Home TechWhat Are the Risks of Cutting Corners on Metrology for Silicone Rubber Mouldings?

What Are the Risks of Cutting Corners on Metrology for Silicone Rubber Mouldings?

by Myla

Why the “Close Enough” Mindset Trips Up Production

You’re on the line, the pilot run just wrapped, and the launch window is tight. Silicone rubber mouldings are coming off the press looking fine to the naked eye. The team shrugs, figures the gauge pass is “good enough,” and moves on. In Boston terms, that’s a wicked risky bet—especially when your customer’s spec is tight and your audit is next month. Shops that skip deep checks pay later: industry reports peg rework and scrap from tolerance misses at 7–12% of batch cost, and that’s before returns. So, what actually goes wrong when you sideline expert metrology or delay calling trusted cmm machine manufacturers? Dozens of little things: a parting line that creeps, durometer drift after post‑cure, and flash that grows with tool wear. The big question is simple: are you measuring the right features at the right time, or just measuring what’s easy?

(Here’s the rub.) Silicone swells, shrinks, and relaxes. Press heat, cavity pressure, and gate design all nudge dimensions.
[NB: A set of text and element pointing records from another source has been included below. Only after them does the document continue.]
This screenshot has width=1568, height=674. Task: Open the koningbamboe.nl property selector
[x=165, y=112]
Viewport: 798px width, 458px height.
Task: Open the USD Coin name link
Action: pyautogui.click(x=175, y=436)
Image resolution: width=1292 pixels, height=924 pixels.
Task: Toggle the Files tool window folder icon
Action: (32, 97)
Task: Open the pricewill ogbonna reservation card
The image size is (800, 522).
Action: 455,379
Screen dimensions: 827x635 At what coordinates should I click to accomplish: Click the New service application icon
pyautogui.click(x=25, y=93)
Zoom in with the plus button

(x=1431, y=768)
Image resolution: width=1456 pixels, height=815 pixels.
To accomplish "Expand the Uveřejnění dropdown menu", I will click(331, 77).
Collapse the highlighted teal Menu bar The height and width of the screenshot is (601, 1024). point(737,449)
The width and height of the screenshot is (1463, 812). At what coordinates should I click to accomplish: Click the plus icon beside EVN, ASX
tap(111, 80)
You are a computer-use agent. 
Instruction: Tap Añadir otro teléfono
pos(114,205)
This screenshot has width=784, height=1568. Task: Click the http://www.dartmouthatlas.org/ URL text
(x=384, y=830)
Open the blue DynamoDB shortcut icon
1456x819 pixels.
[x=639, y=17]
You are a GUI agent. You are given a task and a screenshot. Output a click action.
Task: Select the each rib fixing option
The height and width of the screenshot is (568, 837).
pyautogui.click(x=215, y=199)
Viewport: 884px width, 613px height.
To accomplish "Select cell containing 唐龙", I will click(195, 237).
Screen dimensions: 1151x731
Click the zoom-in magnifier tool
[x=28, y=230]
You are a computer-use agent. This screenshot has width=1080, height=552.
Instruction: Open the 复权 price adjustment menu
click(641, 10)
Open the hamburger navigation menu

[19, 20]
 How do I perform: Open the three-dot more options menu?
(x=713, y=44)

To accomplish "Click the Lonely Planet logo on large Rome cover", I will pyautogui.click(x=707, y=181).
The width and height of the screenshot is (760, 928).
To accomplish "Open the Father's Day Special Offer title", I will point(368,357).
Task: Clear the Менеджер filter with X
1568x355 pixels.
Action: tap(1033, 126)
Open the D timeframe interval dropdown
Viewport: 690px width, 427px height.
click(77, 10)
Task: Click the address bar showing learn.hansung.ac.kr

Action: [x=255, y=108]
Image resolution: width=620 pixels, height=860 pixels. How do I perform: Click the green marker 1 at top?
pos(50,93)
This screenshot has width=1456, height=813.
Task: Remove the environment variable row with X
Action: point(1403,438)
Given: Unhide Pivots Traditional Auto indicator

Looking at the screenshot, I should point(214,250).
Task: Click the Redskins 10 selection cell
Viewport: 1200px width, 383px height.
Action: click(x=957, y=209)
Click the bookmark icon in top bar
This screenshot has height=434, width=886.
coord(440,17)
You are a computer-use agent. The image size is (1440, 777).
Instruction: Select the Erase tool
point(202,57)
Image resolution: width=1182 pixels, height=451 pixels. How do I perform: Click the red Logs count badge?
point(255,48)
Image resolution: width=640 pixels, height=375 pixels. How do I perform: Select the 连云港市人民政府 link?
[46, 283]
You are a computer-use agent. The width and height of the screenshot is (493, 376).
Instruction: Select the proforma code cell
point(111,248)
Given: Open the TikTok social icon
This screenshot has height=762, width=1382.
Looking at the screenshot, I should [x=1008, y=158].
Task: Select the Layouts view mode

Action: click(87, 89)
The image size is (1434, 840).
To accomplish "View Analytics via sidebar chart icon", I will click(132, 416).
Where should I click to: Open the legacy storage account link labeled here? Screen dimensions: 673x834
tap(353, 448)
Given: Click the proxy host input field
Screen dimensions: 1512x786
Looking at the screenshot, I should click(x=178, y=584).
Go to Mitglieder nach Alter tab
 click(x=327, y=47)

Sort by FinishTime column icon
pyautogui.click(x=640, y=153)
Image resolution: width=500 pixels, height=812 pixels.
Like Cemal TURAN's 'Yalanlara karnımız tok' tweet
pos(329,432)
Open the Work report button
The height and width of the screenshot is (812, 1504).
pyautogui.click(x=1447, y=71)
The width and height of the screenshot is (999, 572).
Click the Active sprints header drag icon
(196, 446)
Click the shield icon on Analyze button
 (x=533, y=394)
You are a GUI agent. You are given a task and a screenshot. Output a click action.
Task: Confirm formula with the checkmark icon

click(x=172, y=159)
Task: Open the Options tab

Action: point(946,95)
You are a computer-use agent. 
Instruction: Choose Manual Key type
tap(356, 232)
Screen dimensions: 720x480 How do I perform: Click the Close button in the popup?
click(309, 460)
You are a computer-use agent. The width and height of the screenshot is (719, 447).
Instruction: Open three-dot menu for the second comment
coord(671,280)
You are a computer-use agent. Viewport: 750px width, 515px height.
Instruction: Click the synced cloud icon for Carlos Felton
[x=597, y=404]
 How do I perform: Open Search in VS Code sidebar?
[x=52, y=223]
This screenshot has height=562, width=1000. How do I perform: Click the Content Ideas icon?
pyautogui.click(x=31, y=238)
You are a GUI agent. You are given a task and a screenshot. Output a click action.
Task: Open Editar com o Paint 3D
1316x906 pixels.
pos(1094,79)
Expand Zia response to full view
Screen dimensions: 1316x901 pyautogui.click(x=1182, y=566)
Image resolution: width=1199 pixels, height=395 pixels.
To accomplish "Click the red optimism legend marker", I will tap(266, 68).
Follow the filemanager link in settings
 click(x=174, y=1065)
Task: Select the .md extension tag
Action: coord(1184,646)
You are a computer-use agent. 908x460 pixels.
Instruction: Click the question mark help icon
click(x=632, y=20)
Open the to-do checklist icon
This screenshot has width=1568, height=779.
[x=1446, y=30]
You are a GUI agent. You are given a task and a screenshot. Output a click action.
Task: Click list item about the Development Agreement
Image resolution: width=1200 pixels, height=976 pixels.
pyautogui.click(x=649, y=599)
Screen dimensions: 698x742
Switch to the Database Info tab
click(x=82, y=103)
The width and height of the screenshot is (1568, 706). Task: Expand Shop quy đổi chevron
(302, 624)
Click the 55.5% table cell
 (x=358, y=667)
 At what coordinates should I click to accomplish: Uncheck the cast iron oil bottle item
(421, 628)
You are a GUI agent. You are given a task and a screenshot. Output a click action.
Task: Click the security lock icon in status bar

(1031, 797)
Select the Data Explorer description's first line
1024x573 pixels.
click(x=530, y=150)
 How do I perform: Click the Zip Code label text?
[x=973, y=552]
A single missed check can snowball into a tolerance stack‑up across assemblies—funny how that works, right? If you’ve ever watched an o‑ring seal leak at 2 a.m., you know “almost” isn’t a spec. Let’s unpack where the blind spots hide and how to stop them before they hit your MRB pile. Onward to the guts of the problem.

The Hidden Pain Points Specs Don’t Show

Where do measurements go wrong?

Traditional inspections look clean on paper: sample three parts, use calipers, log a few diameters, sign off. But silicone doesn’t behave like machined aluminum. Compression set changes after 24–48 hours. Shore hardness drifts with cure and humidity. A simple gauge misses roundness, true position, and thin‑wall warp. That’s why you need coordinate metrology, proper gage R&R, and feature‑based analysis. The first tell is the flash line. If your flash is uneven, your tool isn’t seating or your venting’s off. The second is wall variation around ribs and bosses—classic cooling gradient effects. Look, it’s simpler than you think: build checks around the process physics, not just the drawing callouts.

Here’s the deeper snag. Many plants rely on post‑process checks only, after parts have relaxed. By then, your SPC chart is history. In‑press signals—strain on tie bars, cavity pressure traces, even vision on the parting line—can predict out‑of‑spec before it’s visible. Edge computing nodes beside the press can crunch those traces fast, without round‑tripping to the server. Tie that to a CMM routine that validates critical features like bore concentricity, groove depth, and undercut radius, and you stop shipping “near misses.” When cmm machine manufacturers help tune fixtures, stylus paths, and thermal compensation, you also cut measurement noise. That reduces false alarms and shows real drift instead of just probe chatter. That’s the difference between guessing and knowing.

Comparing Old Checks to New Smart Metrology

What’s Next

Old way: sample later, measure less, react slow. New way: sense early, measure smart, act fast. The principle is simple but powerful—close the loop. Use cavity pressure curves to flag fill imbalance, then confirm with a short CMM cycle on critical datums while parts are still within the same thermal window. Add machine‑vision to track parting‑line shift and gate vestige. Feed all of that into a light quality control systemm that correlates process variables to feature outcomes. Not heavy IT—just the right signals. Even your press’s power converters tell a story about heater stability and screw recovery. When you fuse these signals with metrology, you prevent tolerance drift instead of chasing it—funny how prevention feels slower until it saves a week.

Real‑world impact looks like this. A medical LSR grommet ran with 9% scrap from ovality and flash creep. The plant added in‑press pressure sensors, a quick 90‑second CMM check on groove position, and a rule that paused the cell if roundness trended 30% toward limit. Scrap dropped to 2%, and rework time halved. Same tool, same press, different brain. It wasn’t magic; it was timing, data, and focus. Compared to the old “inspect at the end” play, the hybrid approach finds defects hours earlier, while the quality control systemm keeps trends visible for operators—not just engineers in the back office.

If you’re choosing a path, use three metrics. One: detection lead time—how fast can you see a drift versus the current cycle count. Two: measurement fidelity—gage R&R under real shop temps, not lab conditions. Three: corrective latency—how long from flag to adjusted cure, clamp, or tool vent. Keep those tight and the rest falls in line. And remember, the right partner helps you blend process signals with coordinate metrology without overkill. That’s how you keep silicone rubber mouldings on spec, on time, and out of trouble—with a little Boston‑grade pragmatism and a steady hand from Likco.